9.4.                                Billing Guidelines for Professional Services

Coding

Physicians should use CPT or HCPCS codes for all services. In the case of non-specific CPT or HCPCS codes, please include a description of the service. For drugs, non-specific HCPCS codes should be accompanied by the applicable National Drug Classification (NDC) number.

Billing for Covering Physicians

If a participating provider is unable to provide services due to temporary circumstances (e.g., vacation, illness, etc.), a covering physician may evaluate and/or treat the member. To avoid a potential delay in payment, please indicate 'Covering for (provider’s name)' including the first and last name of the physician for whom your physician is covering in Field 19 of the CMS 1500 form if billing on a paper claim. If billing electronically, please indicate this same information in the Notes field.

Billing for Physician Extenders

Physician Extenders include, but are not limited to Nurse Practitioners and Physician Assistants, acting within the scope of their licensure.

Services rendered by credentialed physician extenders should be billed using the physician extender’s own individual (type 1) NPI, as well as group (Type 2) NPI.

CRNA services must be billed on a separate claim with the appropriate modifier.

Medical Supplies &endash; In-office

Generally, supplies and materials provided in the physician’s office (e.g., syringes, gauze, tubing, etc.) are included in the payment for the office visit or in-office procedure.

MHP reimburses physicians for surgical trays when used in support of a Medicare qualifying procedure (see Medicare guidelines for a comprehensive listing).

Injection/Infusion Services

The following guidelines affect billing for all drugs (e.g., injectables, infusables, pharmaceuticals, chemotherapy agents, blood, and blood products).

Providers must bill with the applicable CPT/HCPCS code (e.g., "J" codes).
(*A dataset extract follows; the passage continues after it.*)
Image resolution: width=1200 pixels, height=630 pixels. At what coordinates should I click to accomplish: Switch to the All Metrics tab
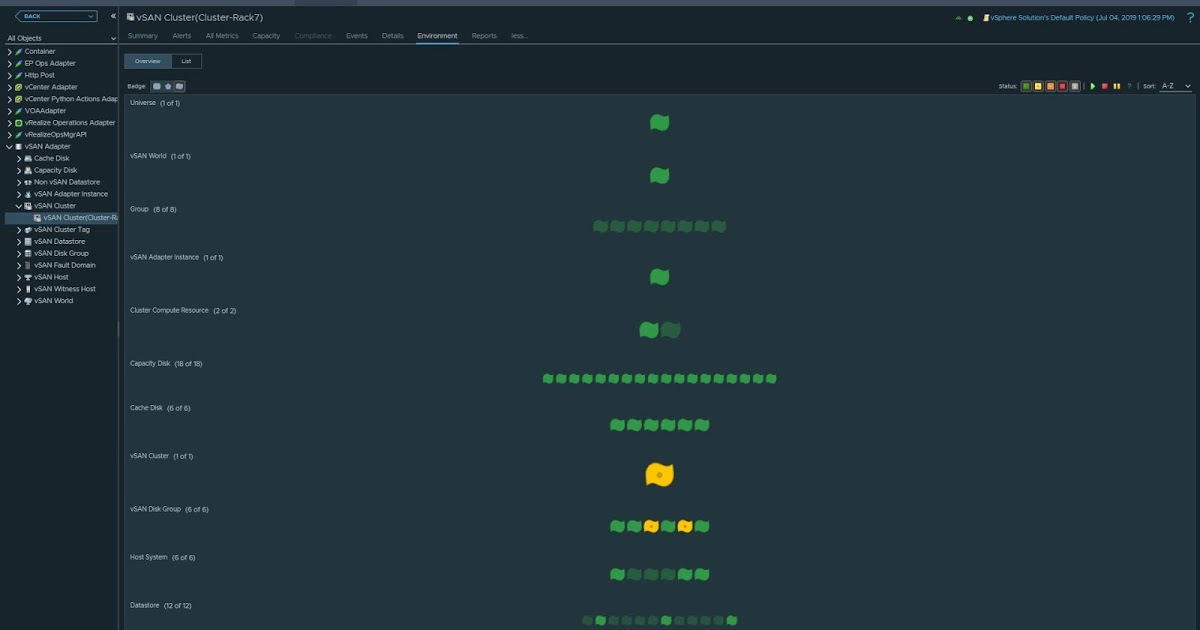click(x=222, y=36)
For the administration of multiple drugs, the applicable HCPCS code for each drug must be listed. If billing on a UB-04, the applicable Revenue Code must also be noted.

Please include the "units" administered and the unit measurement in field 24g (CMS 1500) or field 46 (UB-04) as it correlates to that which is specified by the particular HCPCS code used (e.g., J9000 Doxorubicin HCI, 1 unit equals 10 mg; or J7100 dextran 40 infusion, 1 unit equals 500 ml). 

A miscellaneous or non-specific HCPCS or CPT code should only be utilized for drugs that do not have an applicable code. When a miscellaneous or non-specific code is used, include the NDC number and enter the product quantity in the Units field.

Multiple Infusion Therapies

When a member receives multiple home IV infusion therapies, please use the modifier '-SH' (second concurrently administered infusion therapy) and, when applicable, modifier '-SJ' (third or more concurrently administered infusion therapy). For example, if a member has two infusions (e.g., antibiotic and enteral) and are billing supplies (e.g., A4222) for the infusion pumps, please bill the second supply/nursing visit, etc., with an '-SH' modifier.

Use of Non-Participating Vendors

If a physician utilizes a non-participating vendor for services in connection with office services, he/she should reimburse the third party vendor before billing MHP for the services under his/her own name. MHP will not directly reimburse those vendors, as MHP does not have a participation agreement with them.

Chiropractic Care (for members covered by this benefit)

Billing guidelines for chiropractic care follow standard procedures found in the CPT coding manual. MHP reimburses for an Evaluation and Management code for the initial visit only. Successive visits must be billed using standard chiropractic manipulative treatment (CMT) codes 98940 - 98943. MHP denies any additional evaluation and management code submitted on the same claim since CMT codes, by their definition, include pre-manipulation patient assessments. These denied codes should not be billed to the member unless the denial is due to the member exceeding their benefit limit.